The swans represent different market segments and, as they train across the economic waters, the effects are cumulative. Each event, by itself, might only be a short-term ding on the economy, quickly brushed aside as the engine of the U.S. economy rolls on. But when the hits keep coming, one after the other, no economy can stand up to that kind of repeated bashing.
The First Swan – Consumers
The crash of 2008 came as a surprise to many people. Even those in the real estate business, people who knew something was very wrong with the housing market, were completely blindsided by just how bad it really was. Many young people just entering the workforce today had to pack up and leave homes, schools and friends because mom and dad lost their jobs and then their over-inflated homes. Some watched their parents dreary trudge through bankruptcy court. Ten years is long enough for some to forget, but not for the majority.
This time the wisdom of crowds kicked in and consumers started pulling back on spending long before any big problems were evident. The overarching reality of why consumers cut back could be fairly simple. Housing costs, the biggest single bill consumers pay every month, have been going up and up while wages have remained relatively stagnant. There is a limit to how long people can pay more on a mortgage payment or rent before they have to cut spending in other areas. Between housing costs and student loans, the fraction of consumers who typically spend the largest percentage of their disposable income, are locked in a lost decade of near poverty.
The Second Swan – The Fed
The Fed’s handling of interest rates has been more like your first high school date; clumsy and the timing was never quite right. Instead of raising rates when the economy was on fire, the Fed held off until the Chinese economy crashed and Europe started pumping more money into its economy in the form of stimulus. When oil prices really started to crater the Fed raised borrowing costs for U.S. energy companies already struggling with debt and declining revenues. The Fed is still talking about raising interest rates, even after one of the most poorly timed rate hikes in the history of the Federal Reserve.
The Third Swan – China
Welcome to new connected global economy, where bad management in one of the world’s largest economies can bring misery to the entire planet. China’s financial analysts are being told to write good news, or else.

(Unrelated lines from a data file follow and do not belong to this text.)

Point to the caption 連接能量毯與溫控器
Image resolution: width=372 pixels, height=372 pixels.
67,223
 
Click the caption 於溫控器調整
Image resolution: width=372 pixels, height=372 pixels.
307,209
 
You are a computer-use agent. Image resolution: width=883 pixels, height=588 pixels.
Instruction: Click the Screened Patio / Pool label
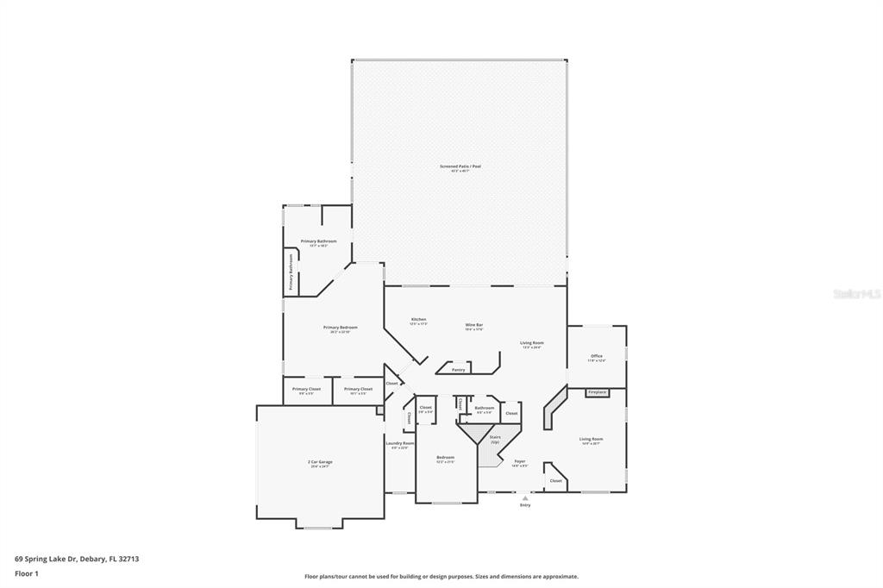460,166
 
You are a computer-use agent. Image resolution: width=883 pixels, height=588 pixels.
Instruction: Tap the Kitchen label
418,319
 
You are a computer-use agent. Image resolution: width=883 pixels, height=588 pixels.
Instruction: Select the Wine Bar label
473,325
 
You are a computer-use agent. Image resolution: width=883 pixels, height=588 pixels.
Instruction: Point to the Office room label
597,355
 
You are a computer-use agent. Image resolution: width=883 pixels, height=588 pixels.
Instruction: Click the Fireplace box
597,392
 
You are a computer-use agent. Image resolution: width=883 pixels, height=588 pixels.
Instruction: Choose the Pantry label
458,369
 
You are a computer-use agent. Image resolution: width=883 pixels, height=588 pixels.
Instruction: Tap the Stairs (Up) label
495,438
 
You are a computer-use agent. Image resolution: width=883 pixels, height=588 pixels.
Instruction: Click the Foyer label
519,461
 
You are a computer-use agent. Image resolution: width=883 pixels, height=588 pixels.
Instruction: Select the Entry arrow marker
525,497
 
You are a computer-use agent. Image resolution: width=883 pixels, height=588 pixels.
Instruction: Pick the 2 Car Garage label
320,462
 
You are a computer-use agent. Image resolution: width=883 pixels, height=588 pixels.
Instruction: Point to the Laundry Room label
399,443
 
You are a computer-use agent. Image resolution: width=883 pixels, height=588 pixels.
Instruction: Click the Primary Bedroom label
341,328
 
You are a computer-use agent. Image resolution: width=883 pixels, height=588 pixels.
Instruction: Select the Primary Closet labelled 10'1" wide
358,389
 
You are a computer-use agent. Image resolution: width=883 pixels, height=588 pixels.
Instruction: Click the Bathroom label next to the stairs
484,408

The reality is far more ominous. After clawing back a one month gain, the Chinese stock market is, once again, in free fall. You can’t trust the numbers about growth the Chinese are fielding today and, even those padded numbers aren’t that great. China is still hemorrhaging foreign capital and a sudden devaluation of the yuan is all but unavoidable. China is going to continue to be a drag on the global economy and the malaise is all but certain to spread.
Any one of those black swans, by themselves, would not be enough to threaten the U.S. economy. But the combined weight and dismal timing could be all it takes to push a fragile U.S. economy over the edge.